May 17, 2021 Spark Programming guide
GraphX exposes the RDD of the vertes and edges saved in the figure. H
owever, because GraphX contains vertes and edges that have optimized data structures, these data structures provide additional functionality. V
ertexRDD and
VertexRDD
and
EdgeRDD
In this chapter we will learn some useful features of them.
VertexRDD[A]
inherited from
RDD[(VertexID, A)]
and adds an additional limitation that
VertexID
can only occur once. I
n addition,
VertexRDD[A]
of a set of property types A. I
nternally, this is achieved by saving vertred properties to a reusable hash-map data structure.
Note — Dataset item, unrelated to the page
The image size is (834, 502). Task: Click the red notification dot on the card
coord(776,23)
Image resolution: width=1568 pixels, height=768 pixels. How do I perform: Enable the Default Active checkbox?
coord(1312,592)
T
herefore, if two
VertexRDDs
VertexRDD
(e.g. through filter or mapValues), they can be connected for a fixed period of time without the need for hash evaluation.
To take advantage of this index data
VertexRDD
exposes additional features:
class VertexRDD[VD] extends RDD[(VertexID, VD)] {
// Filter the vertex set but preserves the internal index
def filter(pred: Tuple2[VertexId, VD] => Boolean): VertexRDD[VD]
// Transform the values without changing the ids (preserves the internal index)
def mapValues[VD2](map: VD => VD2): VertexRDD[VD2]
def mapValues[VD2](map: (VertexId, VD) => VD2): VertexRDD[VD2]
// Remove vertices from this set that appear in the other set
def diff(other: VertexRDD[VD]): VertexRDD[VD]
// Join operators that take advantage of the internal indexing to accelerate joins (substantially)
def leftJoin[VD2, VD3](other: RDD[(VertexId, VD2)])(f: (VertexId, VD, Option[VD2]) => VD3): VertexRDD[VD3]
def innerJoin[U, VD2](other: RDD[(VertexId, U)])(f: (VertexId, VD, U) => VD2): VertexRDD[VD2]
// Use the index on this RDD to accelerate a `reduceByKey` operation on the input RDD.
def aggregateUsingIndex[VD2](other: RDD[(VertexId, VD2)], reduceFunc: (VD2, VD2) => VD2): VertexRDD[VD2]
}
For example,
filter
operation returns a VertexRDD. T
he filter actually uses a
BitSet
so it can reuse indexes and retain the ability to make connections with other
VertexRDDs
S
imilarly,
mapValues
does
map
function to change the
VertexID
so the
HashMap
structure can be reused.
Both
leftJoin
and innerJoin can be used when connecting two VertexRDDs obtained from the same
hashmap
and using linear
innerJoin
point lookups for connection operations.
The
aggregateUsingIndex
operation is useful for efficiently building a new
VertexRDD
RDD[(VertexID, A)]
C
onceptually, if I construct a
VertexRDD[B]
a set of
VertexRDD[B]
is an overset of
RDD[(VertexID, A)]
we can reuse the index in the aggregation and subsequent index
RDD[(VertexID, A)]
.
For example:
val setA: VertexRDD[Int] = VertexRDD(sc.parallelize(0L until 100L).map(id => (id, 1)))
val rddB: RDD[(VertexId, Double)] = sc.parallelize(0L until 100L).flatMap(id => List((id, 1.0), (id, 2.0)))
// There should be 200 entries in rddB
rddB.count
val setB: VertexRDD[Double] = setA.aggregateUsingIndex(rddB, _ + _)
// There should be 100 entries in setB
setB.count
// Joining A and B should now be fast!
val setC: VertexRDD[Double] = setA.innerJoin(setB)((id, a, b) => a + b)
EdgeRDD[ED]
inherited from
RDD[Edge[ED]]
and uses one of the various partitioning
policies defined in PartitionStrategy
to organize edges in a block partition.
In each partition, edge properties and adjacent structures are saved separately and can be reused to the maximum when property values change.
EdgeRDD
exposes three additional functions
// Transform the edge attributes while preserving the structure
def mapValues[ED2](f: Edge[ED] => ED2): EdgeRDD[ED2]
// Revere the edges reusing both attributes and structure
def reverse: EdgeRDD[ED]
// Join two `EdgeRDD`s partitioned using the same partitioning strategy.
def innerJoin[ED2, ED3](other: EdgeRDD[ED2])(f: (VertexId, VertexId, ED, ED2) => ED3): EdgeRDD[ED3]
In most applications, we find that EdgeRDD operations can be done either by graph operators or by defining operations in basic RDDs.